A primeira mulher presidente do Chile, Michelle Bachelet, acaba de assumir funções como Alta Comissária para os Direitos Humanos das Nações Unidas, completando um percurso político ímpar e marcado por grande coragem e resiliência.

Na sua biografia notável, não tem faltado destaque ao período negro que viveu durante o golpe militar do Chile, em 1973, que depôs o governo de Salvador Allende, dando início a uma ditadura que prendeu, torturou e assassinou milhares de civis e opositores ao autoritarismo. Bachelet é uma sobrevivente da barbárie de Pinochet, tendo sido presa e torturada pela sua oposição ao regime, um facto a que foi dado grande destaque pela imprensa aquando a sua nomeação.

“Viveu sob a escuridão da ditadura”, terá dito o Secretário-Geral das Nações Unidas. Assistiu ao angustiante desmoronar da democracia chilena e à perseguição implacável de muitos dos seus compatriotas, que desapareceram sem deixar rasto.

Tal como Bachelet, muitos outros que estiveram do lado de Allende sobreviveram à transição brutal operada no Chile, como o escritor Ariel Dorfman, argentino-chileno de origem judaica, assessor cultural de Allende, que foi forçado a uma vida de exílio após o golpe.

Nos anos seguintes ao golpe militar, Dorfman foi uma das vozes literárias mais fortes a denunciar a tragédia política e histórica do Chile, o trauma e angústia mental que permanecem por muito tempo após a violência.

Lembrei-me de Dorfman porque a protagonista de uma das suas obras mais famosas, a peça “Death and the Maiden”, poderia ser a história da própria Bachelet.
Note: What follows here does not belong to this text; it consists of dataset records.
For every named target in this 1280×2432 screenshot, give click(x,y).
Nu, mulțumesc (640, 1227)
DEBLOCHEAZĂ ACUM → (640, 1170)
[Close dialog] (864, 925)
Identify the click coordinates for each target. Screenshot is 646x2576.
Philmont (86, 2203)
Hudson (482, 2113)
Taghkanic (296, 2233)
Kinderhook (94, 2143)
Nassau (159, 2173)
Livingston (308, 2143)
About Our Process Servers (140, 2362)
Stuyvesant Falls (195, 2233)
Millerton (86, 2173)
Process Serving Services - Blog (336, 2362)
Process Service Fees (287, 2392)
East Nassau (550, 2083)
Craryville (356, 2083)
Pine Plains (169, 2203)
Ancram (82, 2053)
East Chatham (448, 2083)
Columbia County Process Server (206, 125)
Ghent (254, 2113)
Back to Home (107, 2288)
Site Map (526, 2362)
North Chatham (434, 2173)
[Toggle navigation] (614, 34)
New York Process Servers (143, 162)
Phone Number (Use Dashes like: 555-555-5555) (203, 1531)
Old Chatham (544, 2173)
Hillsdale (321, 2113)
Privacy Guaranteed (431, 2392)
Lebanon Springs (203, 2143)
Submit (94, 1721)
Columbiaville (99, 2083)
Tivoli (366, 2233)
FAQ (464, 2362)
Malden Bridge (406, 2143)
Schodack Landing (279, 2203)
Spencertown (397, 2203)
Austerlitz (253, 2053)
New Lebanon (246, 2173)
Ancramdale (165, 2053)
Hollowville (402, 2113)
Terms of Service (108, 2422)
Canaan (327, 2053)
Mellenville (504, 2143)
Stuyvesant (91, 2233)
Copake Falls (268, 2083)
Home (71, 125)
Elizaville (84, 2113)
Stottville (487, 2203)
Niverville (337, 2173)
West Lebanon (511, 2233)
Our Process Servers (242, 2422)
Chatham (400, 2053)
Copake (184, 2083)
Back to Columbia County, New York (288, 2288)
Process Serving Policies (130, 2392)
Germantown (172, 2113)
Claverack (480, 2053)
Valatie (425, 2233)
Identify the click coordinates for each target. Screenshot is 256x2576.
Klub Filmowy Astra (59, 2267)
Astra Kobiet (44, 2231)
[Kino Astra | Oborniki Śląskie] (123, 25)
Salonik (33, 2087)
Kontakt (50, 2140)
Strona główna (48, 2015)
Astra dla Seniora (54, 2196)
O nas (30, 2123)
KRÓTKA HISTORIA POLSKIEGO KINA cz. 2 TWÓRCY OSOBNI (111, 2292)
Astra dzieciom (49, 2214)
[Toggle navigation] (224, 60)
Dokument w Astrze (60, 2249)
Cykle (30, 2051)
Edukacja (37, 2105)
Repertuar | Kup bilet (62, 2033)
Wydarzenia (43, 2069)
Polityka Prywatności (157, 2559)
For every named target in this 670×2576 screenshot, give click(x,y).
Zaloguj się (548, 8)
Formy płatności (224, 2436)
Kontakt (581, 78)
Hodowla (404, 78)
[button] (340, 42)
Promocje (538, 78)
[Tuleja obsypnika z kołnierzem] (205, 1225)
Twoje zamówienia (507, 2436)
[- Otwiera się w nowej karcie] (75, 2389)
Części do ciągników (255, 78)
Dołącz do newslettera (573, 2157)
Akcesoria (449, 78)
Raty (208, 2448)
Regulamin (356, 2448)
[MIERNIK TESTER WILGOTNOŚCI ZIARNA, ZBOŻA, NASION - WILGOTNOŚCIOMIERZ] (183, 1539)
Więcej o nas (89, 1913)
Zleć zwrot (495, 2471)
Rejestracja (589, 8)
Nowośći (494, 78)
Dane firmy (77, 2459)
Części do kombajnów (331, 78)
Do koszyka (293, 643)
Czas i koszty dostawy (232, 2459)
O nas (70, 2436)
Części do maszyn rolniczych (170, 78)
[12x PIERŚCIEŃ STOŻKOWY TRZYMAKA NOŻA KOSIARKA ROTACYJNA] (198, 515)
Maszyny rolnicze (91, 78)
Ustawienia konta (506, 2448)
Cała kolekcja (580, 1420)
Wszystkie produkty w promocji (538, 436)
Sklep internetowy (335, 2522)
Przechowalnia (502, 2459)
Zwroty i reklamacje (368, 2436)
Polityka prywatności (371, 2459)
Na peça, a protagonista Paulina Salas é confrontada com um homem que ela alega ter sido o médico que a torturou durante a sua prisão no tempo da ditadura. Gerardo, o marido de Paulina, acredita que ela cedeu à loucura e tenta chamá-la à razão, mas as feridas do passado acabam por reabrir, regressando o ressentimento, a culpa e a paranoia.

Ariel Dorfman regressou ao Chile muitos anos depois, pondo fim ao seu exílio, mas não deixou de confessar algum distanciamento face ao país a que deixou de pertencer. As suas obras recordam-nos, com frequência, do privilégio que muitos de nós temos em viver num local onde podemos escolher o nosso modo de vida, sem nos sentirmos ameaçados. Esquecemo-nos do quão facilmente a História intervém e monta uma armadilha, fazendo desaparecer tudo aquilo que tomávamos como garantido.

No mês em que se assinalam 45 anos sobre o golpe perpetrado pela Junta Militar, a história conjunta de muitos chilenos naqueles dias fatídicos de setembro de 1973 é ainda uma de assombração, trauma e culpa. Numa altura em que a América Latina enfrenta múltiplos desafios económicos e democráticos, com situações explosivas em Venezuela, Argentina e Brasil, esperemos que Michelle Bachelet possa ser uma voz de razão, exemplo e perseverança nestes tempos novamente turbulentos.